Only the lines of the data below from the one with "Viewport: 640px width, 431px height." through the one with "Open the notifications" are wanted. Repeat them exactly.

** Opening SUPPLIED RECORDS block **

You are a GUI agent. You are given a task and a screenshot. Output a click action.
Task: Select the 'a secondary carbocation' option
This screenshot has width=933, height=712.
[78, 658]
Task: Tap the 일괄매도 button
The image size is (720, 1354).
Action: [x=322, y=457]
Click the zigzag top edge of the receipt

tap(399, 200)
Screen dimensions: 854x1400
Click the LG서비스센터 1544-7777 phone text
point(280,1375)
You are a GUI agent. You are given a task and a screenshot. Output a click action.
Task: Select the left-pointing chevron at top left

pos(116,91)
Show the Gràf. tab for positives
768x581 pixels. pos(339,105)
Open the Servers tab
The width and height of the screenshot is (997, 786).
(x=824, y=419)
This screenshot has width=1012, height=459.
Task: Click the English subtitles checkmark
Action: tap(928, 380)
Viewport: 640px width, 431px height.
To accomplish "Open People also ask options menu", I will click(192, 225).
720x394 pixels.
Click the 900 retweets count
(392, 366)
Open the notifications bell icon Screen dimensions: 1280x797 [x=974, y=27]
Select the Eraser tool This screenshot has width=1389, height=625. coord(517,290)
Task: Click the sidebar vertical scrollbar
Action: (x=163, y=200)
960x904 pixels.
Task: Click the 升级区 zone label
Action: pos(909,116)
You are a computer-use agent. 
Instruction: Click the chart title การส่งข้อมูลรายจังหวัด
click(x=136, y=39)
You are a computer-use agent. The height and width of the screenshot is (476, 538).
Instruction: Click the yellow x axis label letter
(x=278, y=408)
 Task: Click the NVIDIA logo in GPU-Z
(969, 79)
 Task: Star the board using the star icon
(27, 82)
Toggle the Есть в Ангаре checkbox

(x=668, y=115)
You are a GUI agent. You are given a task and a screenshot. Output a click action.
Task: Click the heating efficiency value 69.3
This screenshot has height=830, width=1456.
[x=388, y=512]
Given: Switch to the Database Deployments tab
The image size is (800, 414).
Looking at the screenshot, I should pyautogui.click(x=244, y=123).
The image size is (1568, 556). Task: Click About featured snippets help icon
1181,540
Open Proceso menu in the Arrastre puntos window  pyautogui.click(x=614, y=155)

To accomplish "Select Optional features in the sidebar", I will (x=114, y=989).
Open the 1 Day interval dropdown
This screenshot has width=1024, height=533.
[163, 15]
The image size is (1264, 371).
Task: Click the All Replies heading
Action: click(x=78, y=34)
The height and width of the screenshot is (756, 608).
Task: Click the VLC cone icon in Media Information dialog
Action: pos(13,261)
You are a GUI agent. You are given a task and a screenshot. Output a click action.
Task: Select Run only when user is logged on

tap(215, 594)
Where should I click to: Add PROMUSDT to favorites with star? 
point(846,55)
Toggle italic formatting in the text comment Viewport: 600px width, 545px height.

** Closing SUPPLIED RECORDS block **

SOLUTION TO THE EXERCISE:
Viewport: 640px width, 431px height.
To accomplish "Open People also ask options menu", I will click(192, 225).
720x394 pixels.
Click the 900 retweets count
(392, 366)
Open the notifications bell icon Screen dimensions: 1280x797 [x=974, y=27]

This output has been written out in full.